What are you expecting Janet Yellen to do on September 17?

It is a 50-50 call because many people in markets including some emerging market economies seem to be clamouring for the Fed to get started with the first move so that the uncertainty is taken out of the market. But while we have been waiting for this, there has been some tightening of monetary policy that has effectively taken place because of the low inflation rate in the US that has increased the real estate rates a little bit. Also the strength of the dollar has led to an effective tightening of monetary policy. So at the moment it is a very close call, especially given the turmoil in global financial markets which the Fed is going to take into account certainly.

Let’s talk about the reform process and the reform setback that we have been seeing here in India. Is it going to hit the sentiments as well as the macro data?

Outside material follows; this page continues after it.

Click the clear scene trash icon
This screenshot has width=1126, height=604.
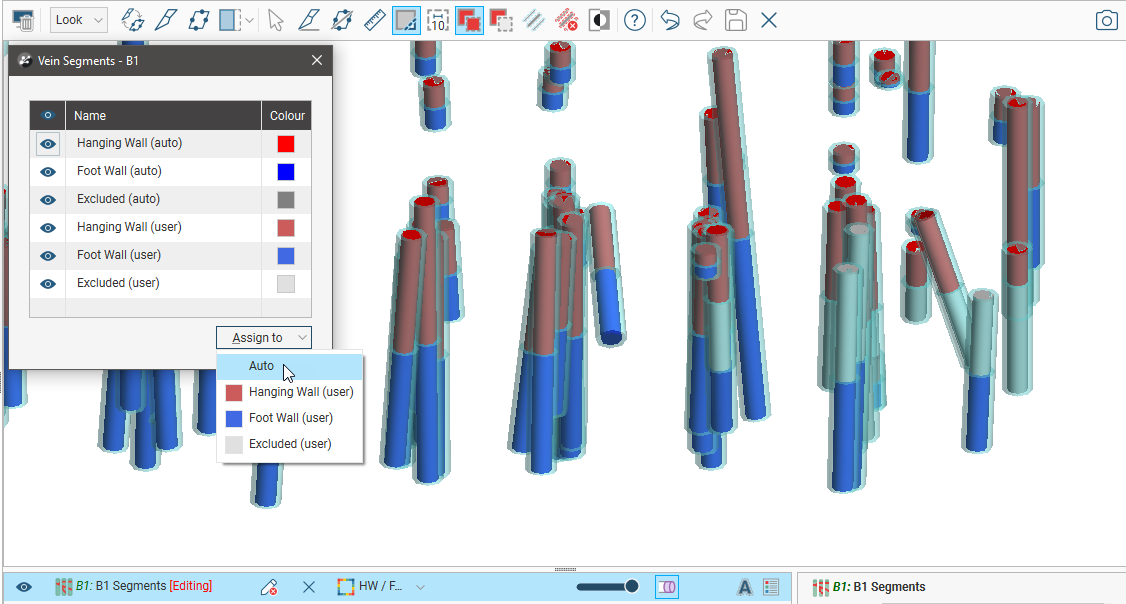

Certainly, India at least at this moment is not so much concerned about short-term growth. Whether India will use the window of opportunity being provided by an improving macro-economic position with inflation being somewhat under control with the fiscal deficit position looking a little better than it did 2-3 years ago and with oil prices staying very low, to push forward the reforms that are really needed to energise the manufacturing base in particular remains to be seen. I have less of a sense of optimism. Many of the reforms including the Land Acquisition reforms, reforms of the tax system including implementation of the GST seem to have come to a grinding halt in addition to broader governance reforms that are essential for the Indian economy.

Let’s talk about RBI Governor Raghuram Rajan and what role he really has to play since he is stuck between the reforms setback and impending Fed hike.

My view is that the RBI has done a very good job in terms of what it can manage, which is inflation, and try to provide a stable macro-economic base for other reforms to have a positive effect on the growth. But, the reality is that in most of the countries, the central banks cannot do everything by themselves and try and support growth in short term. That is an important objective of course, but it has to come in tandem with other macro-economic policies and in tandem with structural reforms.